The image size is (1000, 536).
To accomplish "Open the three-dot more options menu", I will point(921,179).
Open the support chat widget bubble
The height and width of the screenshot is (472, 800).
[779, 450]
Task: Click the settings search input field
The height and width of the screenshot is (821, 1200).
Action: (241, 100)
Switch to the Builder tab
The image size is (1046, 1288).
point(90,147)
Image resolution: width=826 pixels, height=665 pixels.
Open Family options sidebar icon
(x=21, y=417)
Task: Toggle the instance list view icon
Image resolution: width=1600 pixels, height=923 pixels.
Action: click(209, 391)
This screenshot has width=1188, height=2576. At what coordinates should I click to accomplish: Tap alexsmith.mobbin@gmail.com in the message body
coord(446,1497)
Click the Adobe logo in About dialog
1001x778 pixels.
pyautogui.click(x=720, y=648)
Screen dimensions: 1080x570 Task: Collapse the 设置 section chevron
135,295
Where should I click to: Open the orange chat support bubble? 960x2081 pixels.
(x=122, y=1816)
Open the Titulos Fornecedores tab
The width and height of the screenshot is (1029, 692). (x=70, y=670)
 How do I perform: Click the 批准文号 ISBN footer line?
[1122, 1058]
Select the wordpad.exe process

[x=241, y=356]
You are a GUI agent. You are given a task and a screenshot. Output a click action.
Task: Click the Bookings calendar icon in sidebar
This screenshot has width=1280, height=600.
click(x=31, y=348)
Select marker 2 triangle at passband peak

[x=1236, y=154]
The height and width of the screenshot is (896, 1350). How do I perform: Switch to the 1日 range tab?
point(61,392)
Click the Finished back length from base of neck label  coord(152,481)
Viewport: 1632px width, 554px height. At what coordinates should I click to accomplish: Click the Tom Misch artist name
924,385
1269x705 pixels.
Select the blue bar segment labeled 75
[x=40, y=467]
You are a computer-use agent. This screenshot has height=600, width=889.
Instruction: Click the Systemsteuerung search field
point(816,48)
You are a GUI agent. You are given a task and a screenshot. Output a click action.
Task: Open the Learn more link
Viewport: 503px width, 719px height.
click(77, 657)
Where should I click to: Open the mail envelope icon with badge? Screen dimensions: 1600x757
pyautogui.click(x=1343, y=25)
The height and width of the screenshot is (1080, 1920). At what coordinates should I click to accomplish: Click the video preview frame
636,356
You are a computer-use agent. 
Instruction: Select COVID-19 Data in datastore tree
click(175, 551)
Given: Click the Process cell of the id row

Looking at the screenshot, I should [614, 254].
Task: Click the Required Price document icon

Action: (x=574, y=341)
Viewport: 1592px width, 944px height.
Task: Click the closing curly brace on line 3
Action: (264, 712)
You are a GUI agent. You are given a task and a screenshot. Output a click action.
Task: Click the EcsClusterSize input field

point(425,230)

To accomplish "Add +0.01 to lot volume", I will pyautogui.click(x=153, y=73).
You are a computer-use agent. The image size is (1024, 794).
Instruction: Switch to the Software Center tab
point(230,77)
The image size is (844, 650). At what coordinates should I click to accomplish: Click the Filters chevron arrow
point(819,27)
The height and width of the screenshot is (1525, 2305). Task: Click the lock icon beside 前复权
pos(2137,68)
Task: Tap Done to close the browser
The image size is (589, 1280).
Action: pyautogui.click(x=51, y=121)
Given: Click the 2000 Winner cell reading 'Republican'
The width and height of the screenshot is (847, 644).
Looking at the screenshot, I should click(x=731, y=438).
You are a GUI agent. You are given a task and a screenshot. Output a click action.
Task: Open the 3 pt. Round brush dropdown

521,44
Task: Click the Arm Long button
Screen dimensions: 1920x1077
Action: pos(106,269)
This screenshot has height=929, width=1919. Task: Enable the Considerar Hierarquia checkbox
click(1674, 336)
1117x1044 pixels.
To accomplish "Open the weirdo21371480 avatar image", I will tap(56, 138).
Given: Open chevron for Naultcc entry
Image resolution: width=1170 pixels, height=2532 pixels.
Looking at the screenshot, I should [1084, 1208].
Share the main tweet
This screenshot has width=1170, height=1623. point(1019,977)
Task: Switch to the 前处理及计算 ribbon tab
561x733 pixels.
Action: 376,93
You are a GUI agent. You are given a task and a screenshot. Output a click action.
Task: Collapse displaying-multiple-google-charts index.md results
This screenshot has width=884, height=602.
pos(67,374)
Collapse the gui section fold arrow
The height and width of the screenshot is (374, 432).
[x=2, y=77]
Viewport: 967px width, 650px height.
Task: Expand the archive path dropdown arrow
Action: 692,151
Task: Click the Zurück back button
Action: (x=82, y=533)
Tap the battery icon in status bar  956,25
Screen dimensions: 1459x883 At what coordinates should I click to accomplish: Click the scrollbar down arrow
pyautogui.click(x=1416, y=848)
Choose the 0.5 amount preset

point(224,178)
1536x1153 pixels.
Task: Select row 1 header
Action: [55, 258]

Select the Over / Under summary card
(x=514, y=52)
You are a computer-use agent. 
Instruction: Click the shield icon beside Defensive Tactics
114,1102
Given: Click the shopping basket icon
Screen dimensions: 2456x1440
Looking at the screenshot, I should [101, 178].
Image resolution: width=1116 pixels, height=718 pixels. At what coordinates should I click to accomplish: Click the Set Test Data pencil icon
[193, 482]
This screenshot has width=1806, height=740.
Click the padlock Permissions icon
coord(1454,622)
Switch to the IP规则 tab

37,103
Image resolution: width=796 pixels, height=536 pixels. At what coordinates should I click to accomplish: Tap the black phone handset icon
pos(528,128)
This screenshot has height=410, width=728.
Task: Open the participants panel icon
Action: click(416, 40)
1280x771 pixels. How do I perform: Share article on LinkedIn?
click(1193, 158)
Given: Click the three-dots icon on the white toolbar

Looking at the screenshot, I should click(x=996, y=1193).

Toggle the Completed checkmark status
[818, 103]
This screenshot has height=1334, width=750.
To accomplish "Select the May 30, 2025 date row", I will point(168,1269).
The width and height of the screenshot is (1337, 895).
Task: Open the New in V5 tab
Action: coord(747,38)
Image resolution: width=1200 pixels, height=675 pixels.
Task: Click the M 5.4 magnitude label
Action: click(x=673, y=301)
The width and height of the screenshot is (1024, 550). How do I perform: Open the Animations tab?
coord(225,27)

* * * * * * *

◆ Required action ◆
Please print out every entry again, exactly as it reads.

◆ Exercise response ◆
The image size is (1000, 536).
To accomplish "Open the three-dot more options menu", I will point(921,179).
Open the support chat widget bubble
The height and width of the screenshot is (472, 800).
[779, 450]
Task: Click the settings search input field
The height and width of the screenshot is (821, 1200).
Action: (241, 100)
Switch to the Builder tab
The image size is (1046, 1288).
point(90,147)
Image resolution: width=826 pixels, height=665 pixels.
Open Family options sidebar icon
(x=21, y=417)
Task: Toggle the instance list view icon
Image resolution: width=1600 pixels, height=923 pixels.
Action: click(209, 391)
This screenshot has width=1188, height=2576. At what coordinates should I click to accomplish: Tap alexsmith.mobbin@gmail.com in the message body
coord(446,1497)
Click the Adobe logo in About dialog
1001x778 pixels.
pyautogui.click(x=720, y=648)
Screen dimensions: 1080x570 Task: Collapse the 设置 section chevron
135,295
Where should I click to: Open the orange chat support bubble? 960x2081 pixels.
(x=122, y=1816)
Open the Titulos Fornecedores tab
The width and height of the screenshot is (1029, 692). (x=70, y=670)
 How do I perform: Click the 批准文号 ISBN footer line?
[1122, 1058]
Select the wordpad.exe process

[x=241, y=356]
You are a GUI agent. You are given a task and a screenshot. Output a click action.
Task: Click the Bookings calendar icon in sidebar
This screenshot has width=1280, height=600.
click(x=31, y=348)
Select marker 2 triangle at passband peak

[x=1236, y=154]
The height and width of the screenshot is (896, 1350). How do I perform: Switch to the 1日 range tab?
point(61,392)
Click the Finished back length from base of neck label  coord(152,481)
Viewport: 1632px width, 554px height. At what coordinates should I click to accomplish: Click the Tom Misch artist name
924,385
1269x705 pixels.
Select the blue bar segment labeled 75
[x=40, y=467]
You are a computer-use agent. This screenshot has height=600, width=889.
Instruction: Click the Systemsteuerung search field
point(816,48)
You are a GUI agent. You are given a task and a screenshot. Output a click action.
Task: Open the Learn more link
Viewport: 503px width, 719px height.
click(77, 657)
Where should I click to: Open the mail envelope icon with badge? Screen dimensions: 1600x757
pyautogui.click(x=1343, y=25)
The height and width of the screenshot is (1080, 1920). At what coordinates should I click to accomplish: Click the video preview frame
636,356
You are a computer-use agent. 
Instruction: Select COVID-19 Data in datastore tree
click(175, 551)
Given: Click the Process cell of the id row

Looking at the screenshot, I should [614, 254].
Task: Click the Required Price document icon

Action: (x=574, y=341)
Viewport: 1592px width, 944px height.
Task: Click the closing curly brace on line 3
Action: (264, 712)
You are a GUI agent. You are given a task and a screenshot. Output a click action.
Task: Click the EcsClusterSize input field

point(425,230)

To accomplish "Add +0.01 to lot volume", I will pyautogui.click(x=153, y=73).
You are a computer-use agent. The image size is (1024, 794).
Instruction: Switch to the Software Center tab
point(230,77)
The image size is (844, 650). At what coordinates should I click to accomplish: Click the Filters chevron arrow
point(819,27)
The height and width of the screenshot is (1525, 2305). Task: Click the lock icon beside 前复权
pos(2137,68)
Task: Tap Done to close the browser
The image size is (589, 1280).
Action: pyautogui.click(x=51, y=121)
Given: Click the 2000 Winner cell reading 'Republican'
The width and height of the screenshot is (847, 644).
Looking at the screenshot, I should click(x=731, y=438).
You are a GUI agent. You are given a task and a screenshot. Output a click action.
Task: Open the 3 pt. Round brush dropdown

521,44
Task: Click the Arm Long button
Screen dimensions: 1920x1077
Action: pos(106,269)
This screenshot has height=929, width=1919. Task: Enable the Considerar Hierarquia checkbox
click(1674, 336)
1117x1044 pixels.
To accomplish "Open the weirdo21371480 avatar image", I will tap(56, 138).
Given: Open chevron for Naultcc entry
Image resolution: width=1170 pixels, height=2532 pixels.
Looking at the screenshot, I should [1084, 1208].
Share the main tweet
This screenshot has width=1170, height=1623. point(1019,977)
Task: Switch to the 前处理及计算 ribbon tab
561x733 pixels.
Action: 376,93
You are a GUI agent. You are given a task and a screenshot. Output a click action.
Task: Collapse displaying-multiple-google-charts index.md results
This screenshot has width=884, height=602.
pos(67,374)
Collapse the gui section fold arrow
The height and width of the screenshot is (374, 432).
[x=2, y=77]
Viewport: 967px width, 650px height.
Task: Expand the archive path dropdown arrow
Action: 692,151
Task: Click the Zurück back button
Action: (x=82, y=533)
Tap the battery icon in status bar  956,25
Screen dimensions: 1459x883 At what coordinates should I click to accomplish: Click the scrollbar down arrow
pyautogui.click(x=1416, y=848)
Choose the 0.5 amount preset

point(224,178)
1536x1153 pixels.
Task: Select row 1 header
Action: [55, 258]

Select the Over / Under summary card
(x=514, y=52)
You are a computer-use agent. 
Instruction: Click the shield icon beside Defensive Tactics
114,1102
Given: Click the shopping basket icon
Screen dimensions: 2456x1440
Looking at the screenshot, I should [101, 178].
Image resolution: width=1116 pixels, height=718 pixels. At what coordinates should I click to accomplish: Click the Set Test Data pencil icon
[193, 482]
This screenshot has width=1806, height=740.
Click the padlock Permissions icon
coord(1454,622)
Switch to the IP规则 tab

37,103
Image resolution: width=796 pixels, height=536 pixels. At what coordinates should I click to accomplish: Tap the black phone handset icon
pos(528,128)
This screenshot has height=410, width=728.
Task: Open the participants panel icon
Action: click(416, 40)
1280x771 pixels. How do I perform: Share article on LinkedIn?
click(1193, 158)
Given: Click the three-dots icon on the white toolbar

Looking at the screenshot, I should click(x=996, y=1193).

Toggle the Completed checkmark status
[818, 103]
This screenshot has height=1334, width=750.
To accomplish "Select the May 30, 2025 date row", I will point(168,1269).
The width and height of the screenshot is (1337, 895).
Task: Open the New in V5 tab
Action: coord(747,38)
Image resolution: width=1200 pixels, height=675 pixels.
Task: Click the M 5.4 magnitude label
Action: click(x=673, y=301)
The width and height of the screenshot is (1024, 550). How do I perform: Open the Animations tab?
coord(225,27)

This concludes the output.